In fact, most investors tend to favour one or the other depending on the level of the stock market and the economic outlook at the time. When things are relatively upbeat, such as at the moment, thoughts are very much focused on potential rewards, with investors thinking about why a company could improve its performance and continue to rise at a rapid rate.

XXX

Meanwhile, when stock markets are low and the economic outlook is poor, as they were during the credit crunch in 2009, risk is a bigger consideration and most investors will focus on how much they could lose rather than how much they could gain.

In other words, investors are usually greedy or fearful, with little room in between.

Margin Of Safety

However, the optimum way to balance the emotions of fear and greed that come so naturally to all investors is to focus on a company’s margin of safety. This is a very simple concept that essentially equates the potential for gains and losses in a company’s valuation.

In other words, if the outlook for a company or for its sector is relatively negative and yet the company’s shares are trading on a high valuation, there is a narrow margin of safety. Likewise, if the outlook is positive or neutral and the company has a low valuation, its margin of safety is wide and its shares could be worth buying.

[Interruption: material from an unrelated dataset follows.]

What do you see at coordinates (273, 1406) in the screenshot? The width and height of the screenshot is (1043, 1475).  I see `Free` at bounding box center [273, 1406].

Clearly, there is an element of uncertainty regarding any company’s future, but the idea of focusing on its margin of safety is to assess whether the market is pricing in growth or decline (or something in between). Then, it is possible to unearth undervalued opportunities that could become additions to your portfolio.

Subjective

Of course, how to implement the concept of a margin of safety is highly subjective. In fact, there is no one accepted method — rather, it acts as a useful check on your emotions, which can be unreliable at best.

So, whether you wish to focus on metrics such as price to earnings, price to book or free cash flow, or look at a company’s forecasts or its financial standing, any (or all) of these areas could help you to decide how wide a margin of safety is on offer.

While a margin of safety is very much an intangible thing, it can bring a degree of logic and clarity to the investment decision making process. Although it’s not a guarantee of improved portfolio performance, it should at least provide a sound and logical route to clearer decision making over the long term.